La juge qui a entendu la demande fondée sur la Charte présentée par Mmes Fraser, Fox et Pilgrim a conclu qu’il n’y avait pas eu violation du paragraphe 15(1). Elle a déclaré que si ces dernières étaient désavantagées, ce n’était pas parce qu’elles étaient des femmes et qu’elles avaient des enfants, mais plutôt en raison du choix qu’elles avaient fait. La Cour d’appel a été du même avis.

Les juges majoritaires de la Cour suprême du Canada ont dit être en désaccord avec la décision des tribunaux inférieurs. Ils ont affirmé que le régime de pension était discriminatoire envers les personnes qui partageaient un poste parce qu’elles étaient des femmes.

La Charte protège certains groupes qui ont des caractéristiques particulières en commun (par exemple la même race ou la même religion). La loi ne peut créer de discrimination à l’égard de certaines personnes sur la base de telles caractéristiques « protégées ». Pour déterminer si une loi viole les droits à l’égalité garantis par le paragraphe 15(1), les tribunaux doivent d’abord se demander si un groupe protégé est visé d’une certaine façon par cette loi. Il peut arriver que des lois qui semblent neutres soient néanmoins discriminatoires à l’égard de groupes protégés, parce qu’elle les touche différemment des autres personnes concernées. Les membres d’un tel groupe n’ont pas besoin de démontrer que la caractéristique protégée est, d'une certaine façon, la raison pour laquelle le groupe est plus touché que d'autres. De plus, il n'est pas nécessaire que tous les membres du groupe soient touchés de la même façon. Les tribunaux doivent ensuite se demander si la loi a pour effet de perpétuer ou d’aggraver un quelconque désavantage pour le groupe. Les juges majoritaires ont fait remarquer que de nombreuses attitudes et politiques défavorisaient les femmes par le passé. Même si bien des choses ont changé depuis, des règles comme celles prévues par le régime de pension peuvent continuer de refléter ces torts passés.

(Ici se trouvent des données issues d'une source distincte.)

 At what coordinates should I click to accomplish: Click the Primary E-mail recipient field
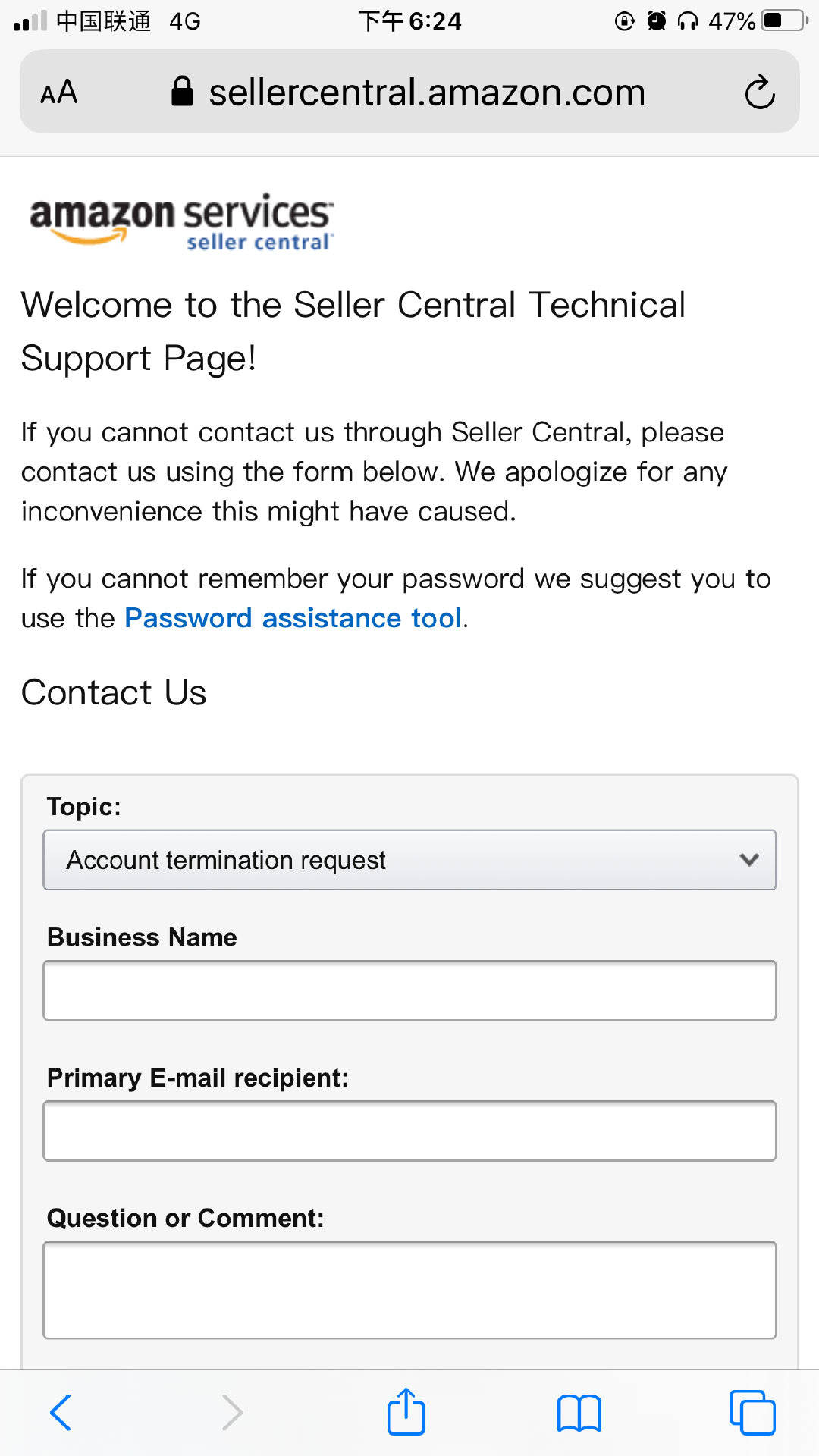click(x=410, y=1131)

Dans la présente affaire, les juges majoritaires ont affirmé que le régime de pension violait le droit à l’égalité des personnes partageant un poste, puisqu’il désavantageait plus les femmes que les hommes. Le fait que le régime n’avait pas pour objectif de causer du tort aux femmes en particulier était sans importance. Ce qui importait, c’était l’effet de ce régime. Les employés qui partageaient un poste étaient en grande majorité des femmes qui participaient à ce programme parce qu’elles devaient s’occuper de leurs enfants. Cette situation perpétuait le désavantage découlant du fait que depuis bien longtemps on attend des femmes qu’elles s’occupent des enfants. Le régime de pension ne permettait pas aux personnes partageant un poste de racheter des périodes de service ouvrant droit à pension, alors que d’autres employés pouvaient le faire. Les femmes se retrouvaient dans cette situation parce qu’elles devaient partager un poste afin de s’occuper de leurs enfants. Les juges majoritaires ont déclaré que les personnes partageant un poste devraient pouvoir racheter toutes les périodes de service leur ouvrant droit à pension.

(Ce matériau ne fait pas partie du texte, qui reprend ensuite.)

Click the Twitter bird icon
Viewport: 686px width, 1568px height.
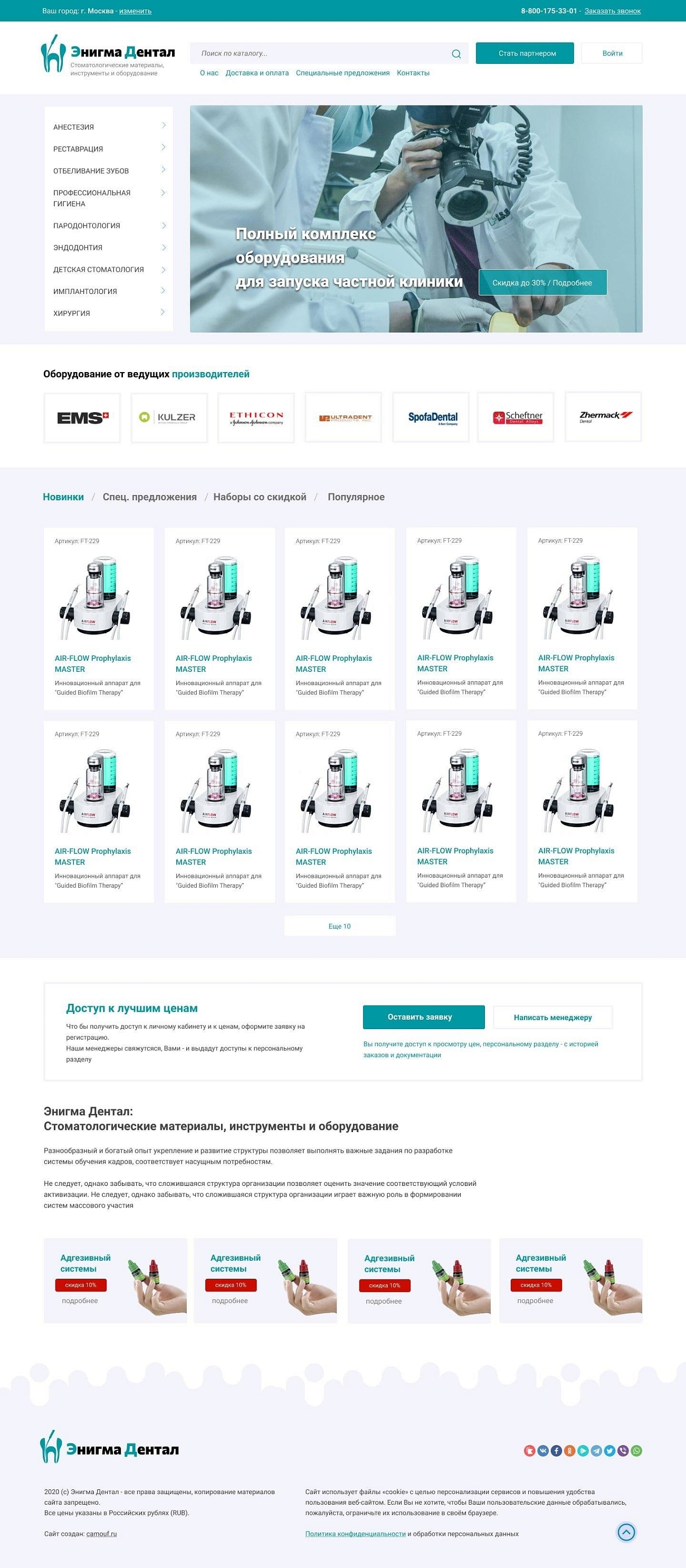coord(610,1450)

La Cour a examiné précédemment certains désavantages auxquels font face les femmes en milieu de travail dans les affaires Centrale des syndicats du Québec c. Québec (Procureure générale) et Québec (Procureure générale) c. Alliance du personnel professionnel et technique de la santé et des services sociaux.

La cause en bref est un document rédigé par le personnel des communications de la Cour suprême du Canada afin d’aider le public à mieux comprendre les décisions de la Cour. La cause en bref ne fait pas partie des motifs de jugement de la Cour et ne doit pas être utilisée lors de procédures judiciaires.